Estação de Trânsito é um romance campestre, com belíssimas descrições que lembram o bucolismo. A casinha em meio à natureza, com poucos vizinhos, os hábitos simples... Você quase pode sentir a terra sob seus pés e o aroma das flores do campo. E, no entanto, é um romance de ficção científica, que envolve uma quantidade incontável de espécies alienígenas (com todas as suas características físicas e psicológicas peculiares), tecnologias avançadíssimas e conflitos de proporções galácticas. Este romance pode parecer uma incongruência em si mesmo, mas não é. Antes, é uma bem sucedida junção do heterogêneo em uma obra escrita com qualidade literária difícil de ser igualada. Simak consegue fazer com que o clima rural de uma velha casa de campo nos pareça o cenário perfeito para que Enoch contracene com o futurismo [muito] controverso das viagens acima da velocidade da luz. A ideia que serviu de premissa inicial ao texto – a existência de uma estação de passagem, uma “escala” para viajantes da galáxia – é original e muito imaginativa. A residência de Enoch transforma-se numa espécie de ponto de encontro, um local propício para se celebrar amizades com seres de outros mundos. Os diálogos mantidos entre o protagonista e estas criaturas – tanto as reais quanto as imaginárias – são bem elaborados, o que aumenta o prazer da leitura.

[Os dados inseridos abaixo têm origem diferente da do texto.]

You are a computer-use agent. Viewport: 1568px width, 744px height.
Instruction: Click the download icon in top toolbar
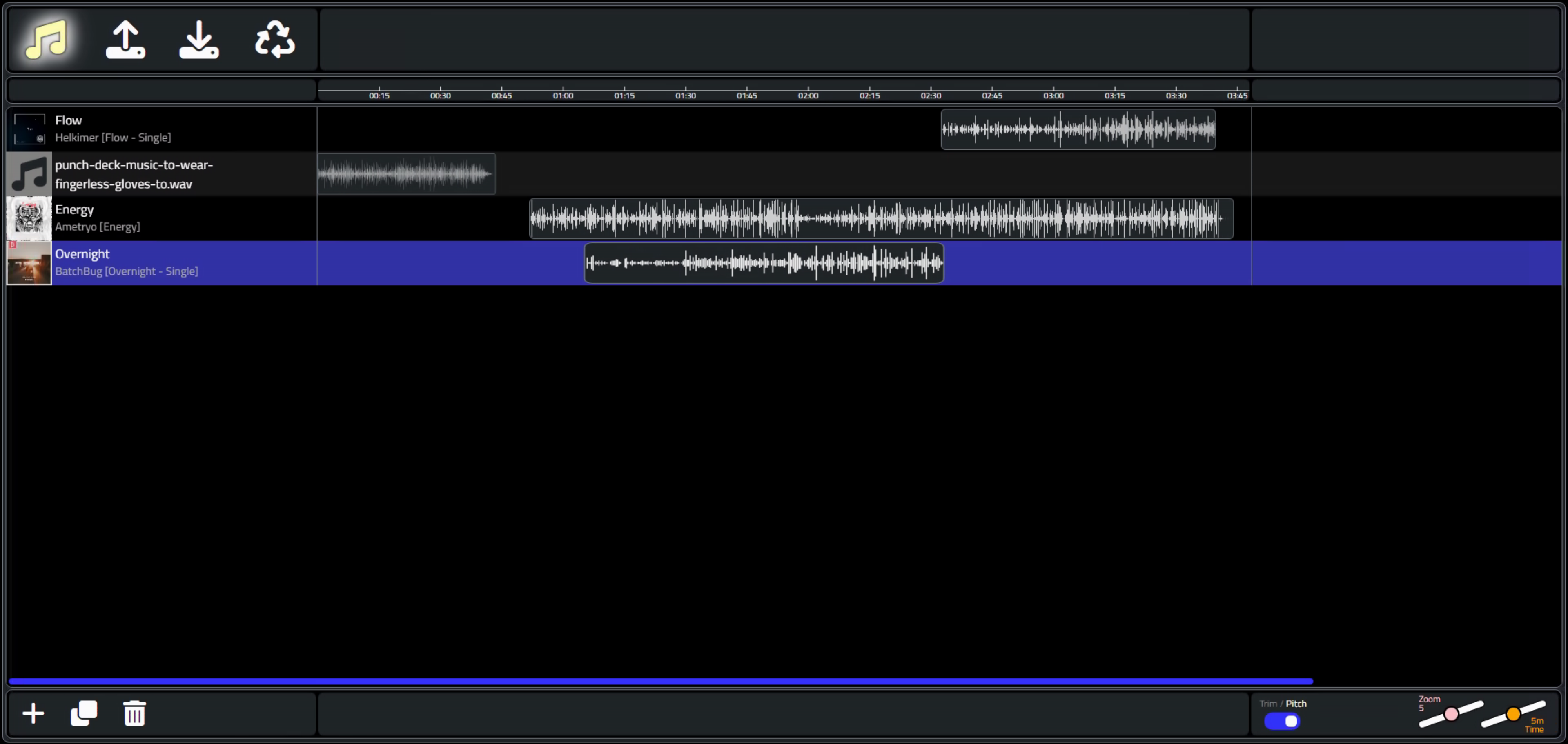pyautogui.click(x=199, y=40)
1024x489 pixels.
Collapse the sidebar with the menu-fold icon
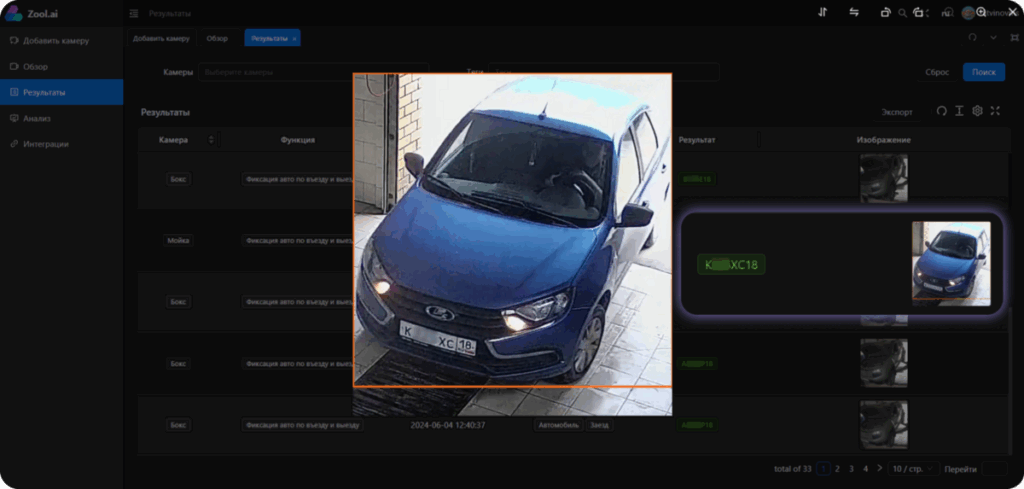[x=134, y=13]
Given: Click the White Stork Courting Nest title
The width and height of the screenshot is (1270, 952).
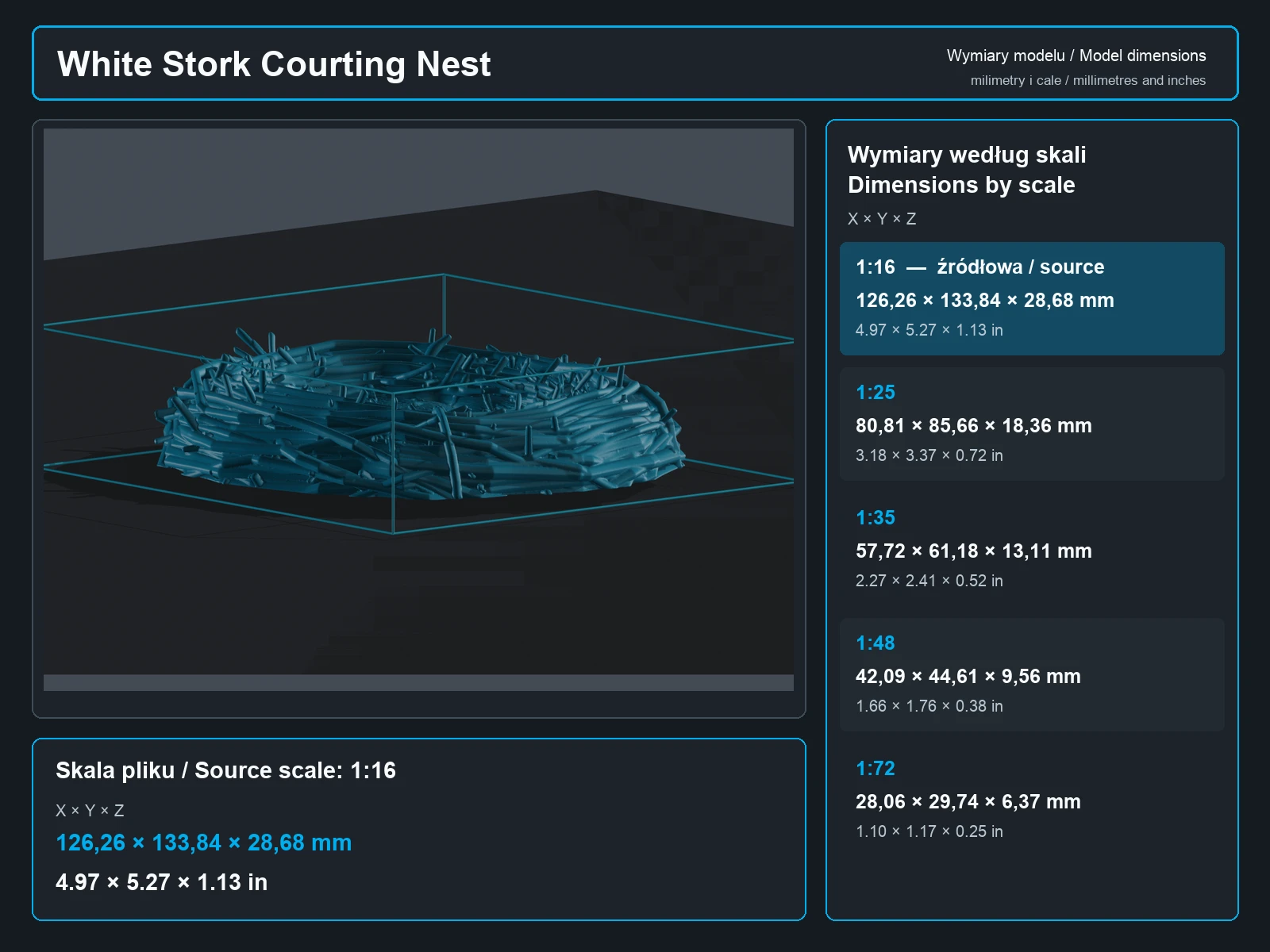Looking at the screenshot, I should click(274, 64).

Não conheço outro livro com tal premissa e, se algum escritor no futuro se basear em proposta semelhante, não creio que seja capaz de desenvolver o texto com o mesmo brilhantismo de Clifford Simak.

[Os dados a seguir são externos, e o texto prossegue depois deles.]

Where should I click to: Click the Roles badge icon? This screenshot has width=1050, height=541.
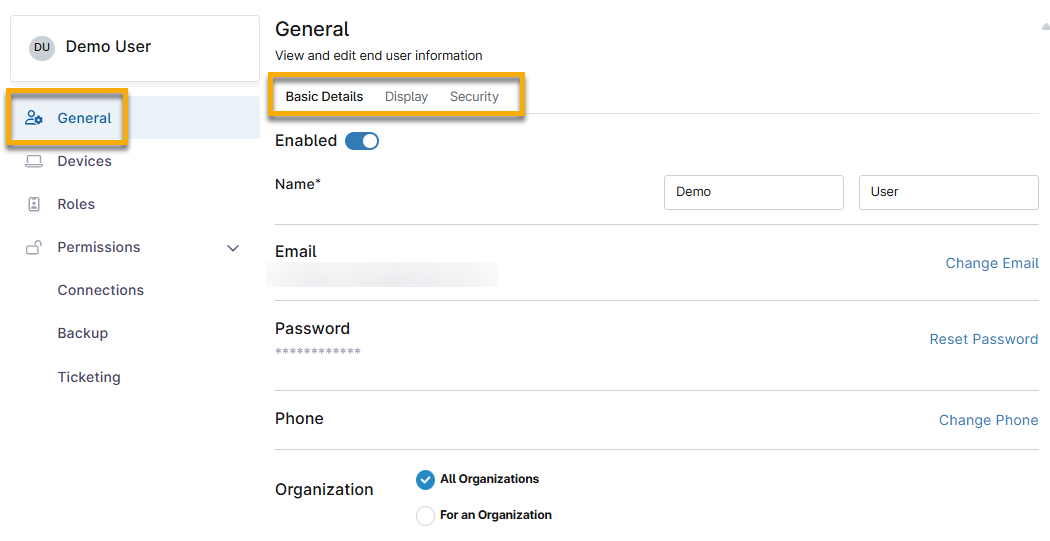click(34, 204)
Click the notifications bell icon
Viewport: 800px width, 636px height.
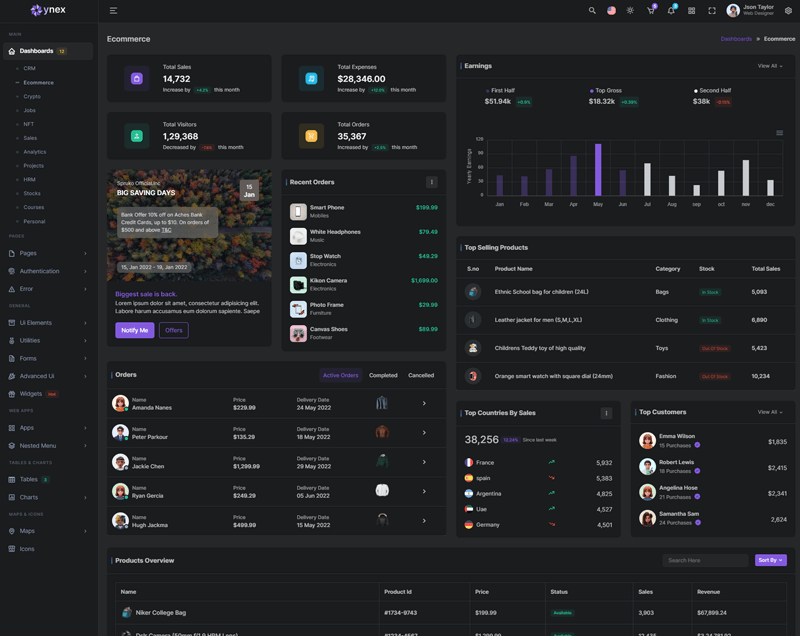(671, 11)
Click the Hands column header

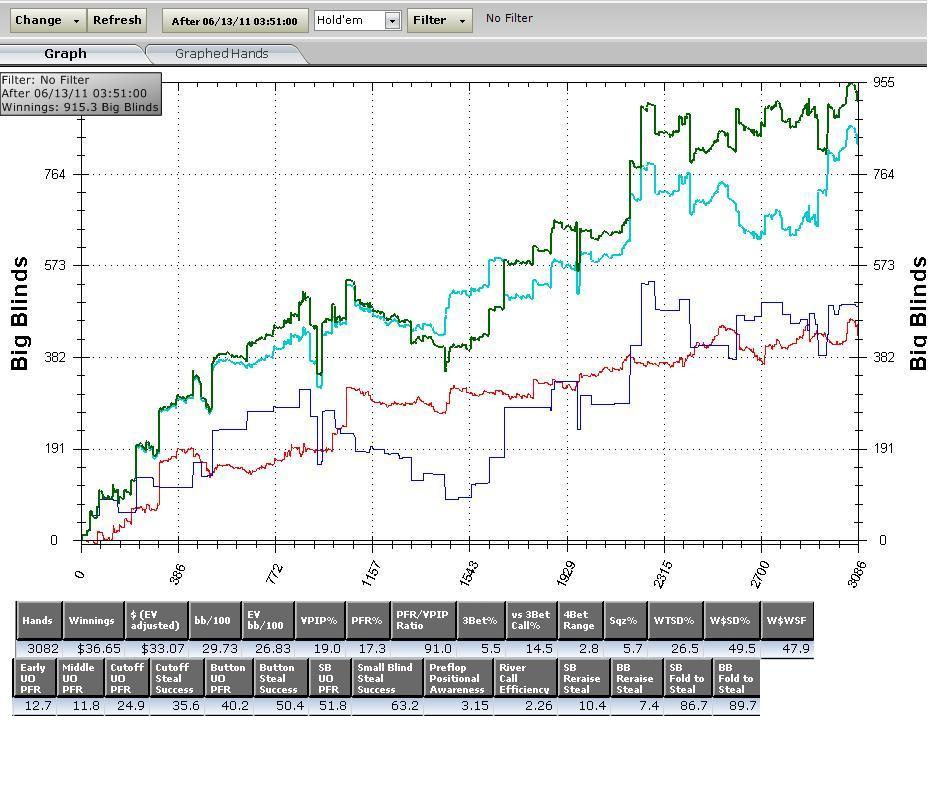[x=38, y=621]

E as qualidades de Estação de Trânsito não param por aí. Trata-se de obra que evita o banal expediente das cenas de violência, podendo ser indicada (apesar de tratar de temas adultos) até para leitores mais jovens. Embora Enoch tenha uma espingarda como companheira quase inseparável, habitualmente só a colocava em funcionamento durante simulações de caça a seres irreais (note-se: a obra foi escrita há pelo menos cinquenta anos e seu autor já previa o uso de realidades virtuais como forma de entretenimento), que realizava no subterrâneo de sua casa-estação. Na verdade, como já frisado nesta resenha, o personagem principal praticamente não saía da estação que administrava. Este panorama pode parecer tedioso para muitos leitores, porém o romance ganha uma força incomensurável graças à capacidade de cativar existente tanto na escrita de Simak quanto na personalidade do protagonista. Enoch é um administrador diligente, que leva muito a sério suas responsabilidades e tem imenso prazer em receber os passageiros galácticos, estudando seus comportamentos, suas fisiologias, e imaginando como deveriam ser belos, sob as mais diferentes óticas, os planetas de onde se originavam. É um observador do outro, um estudioso do diferente, um contemplador da diversidade da Criação.

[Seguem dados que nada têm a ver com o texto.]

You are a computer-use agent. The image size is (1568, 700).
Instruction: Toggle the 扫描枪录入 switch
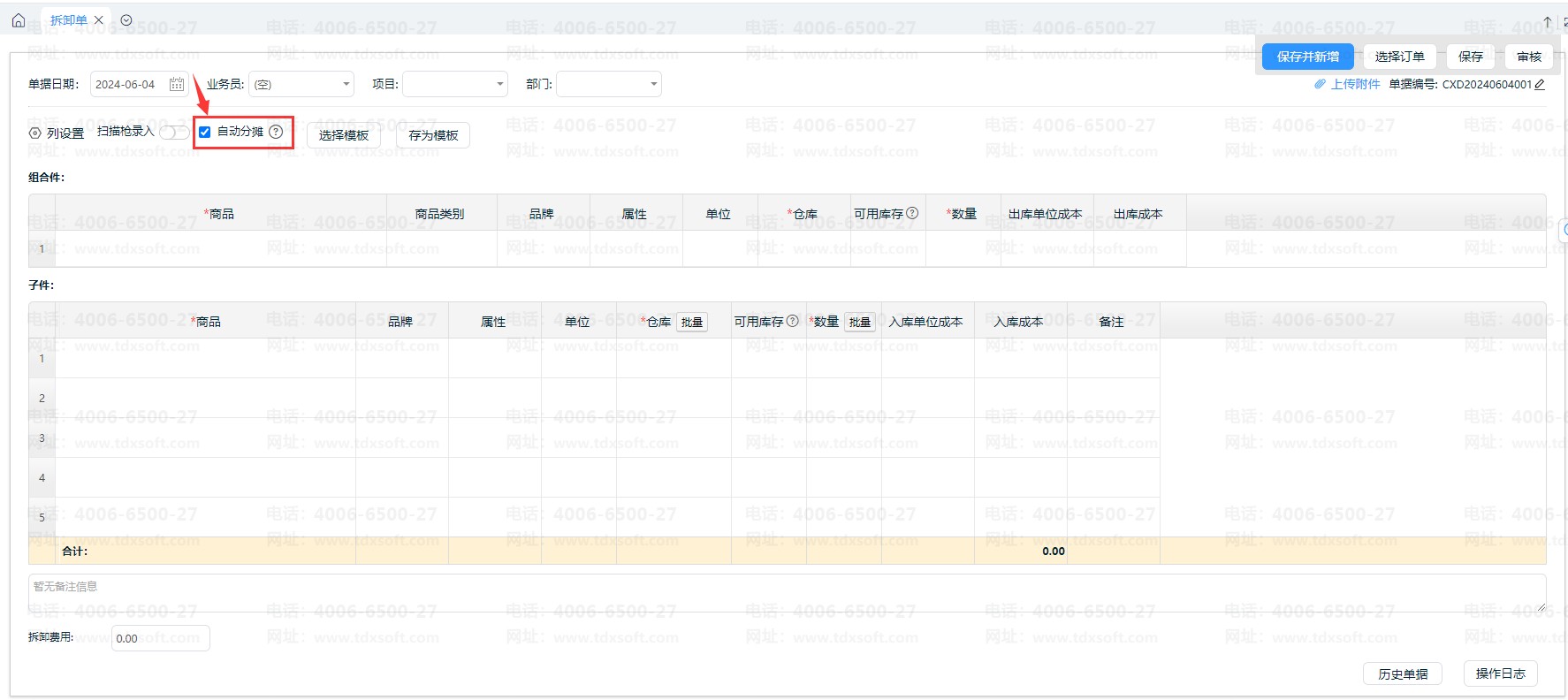(173, 133)
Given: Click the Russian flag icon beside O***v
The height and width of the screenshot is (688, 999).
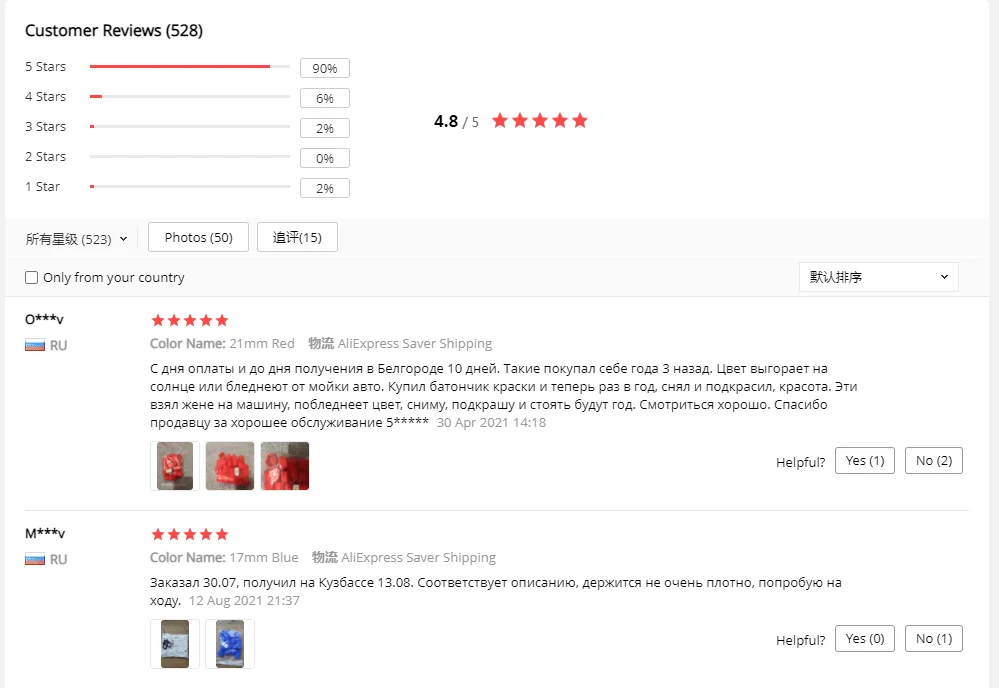Looking at the screenshot, I should click(x=35, y=345).
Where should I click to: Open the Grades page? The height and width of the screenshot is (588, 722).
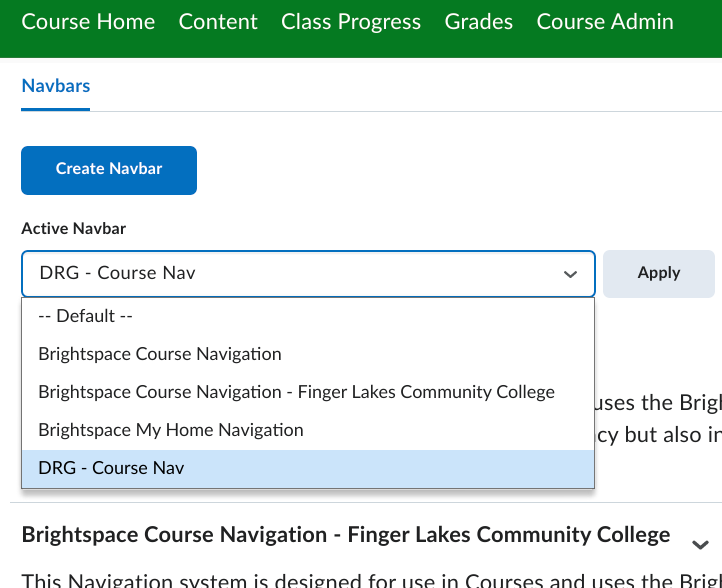click(x=479, y=22)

Com suas reflexões, Enoch nos conduz a também meditar. Sinto-me à vontade para dizer que Estação de Trânsito é a ficção científica mais reflexiva a que já tive acesso. Em momento algum a adrenalina é usada como um ingrediente da obra. São poucas as cenas de ação. Elas surgem apenas ao se aproximar o final da trama, onde há momentos de tensão, com situações criadas por explosões de sentimentos, mas que culminam em pacificidade e, sobretudo, em aprendizado. Todo este cenário – vale frisar – foi conduzido com muita maturidade pelo autor. Simak fez questão de dar primazia à profundidade dos sentimentos e reflexões, mesmo quando seus personagens se viram diante de situações de confronto físico. Nada de violência gratuita.

Estação de Trânsito cativa com naturalidade; agrada sem precisar utilizar qualquer artifício. É uma viagem por toda a galáxia e também ao interior de diversas criaturas, sobretudo do atormentado Enoch, sem que para isso seja necessário sair de dentro de sua propriedade no campo. Some-se a isso a escrita rica de Simak – quase poética, a exemplo da de Bradbury – e a criatividade sem limites do autor. Uma obra fascinante.

“Era verdade, pensou Enoch. Assim acontecia com o Homem; fora sempre assim. Trouxera o terror dentro de si; e a razão do seu medo fora, sempre, ele mesmo.” (página 209)

Ao final da leitura, fica difícil entender porque Estação de Trânsito não ganha novas edições em língua portuguesa.